A ready supply of circulating money is necessary for economies to engage in setting monetary policies; loosening or tightening the supply of money in the market is one of the most important tools government has in determining fiscal policy. When there is a shortage of currency in the economy, the government cannot exercise this control over the economic situation. If the dollar drain continues for a significant length of time, the government may be forced to curtail foreign purchases or to borrow heavily from other countries in order to meet its obligations.
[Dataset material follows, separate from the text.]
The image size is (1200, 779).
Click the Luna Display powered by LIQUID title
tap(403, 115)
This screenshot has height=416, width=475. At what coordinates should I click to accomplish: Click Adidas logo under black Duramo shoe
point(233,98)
This can lead to inflation and devaluation of the currency on the international FOREX market.

**Most analysts believe the long-term solution to dollar drain is to promote and encourage consumers to purchase goods manufactured in their own country where possible; this can stem the flow of currency out of the country and lessen the trade differential over time.**

The Trade Act of 1974
The act delegated significant power to the president to invoke measures to protect American industries from increased imports from other nations, whether or not injury was being caused by unfair trade practices.

The act’s primary importance lies in Title II, Section 201, which gives the PRESIDENT the authority to take actions to protect U.S. businesses from injury caused by increased quantities of imports, even though the increase in imports violates no ban on unfair trade practices.


Article II of the U.S. Constitution has been interpreted to vest authority to conduct foreign policy in the president, but Article 8, Section 1 gives Congress the power to lay and collect duties and the power to regulate foreign commerce. Therefore the power to regulate trade with other nations must be delegated by Congress to the president.

Section 301 expanded presidential authority to retaliate against trade practices by other nations that unfairly burden or restrict U.S. commerce, whether through high tariffs or through nontariff trade barriers. The president may suspend trade concessions, impose new higher tariff rates on a selective basis

Impact of the Act
Primarily because of Section 301, the Trade Act has been used more to open foreign markets to U.S. exports and investments than to protect American industries from unfair competition. Section 301 is a unilateral provision in U.S. law that can be invoked irrespective of any remedies available under the multilateral GATT or WTO.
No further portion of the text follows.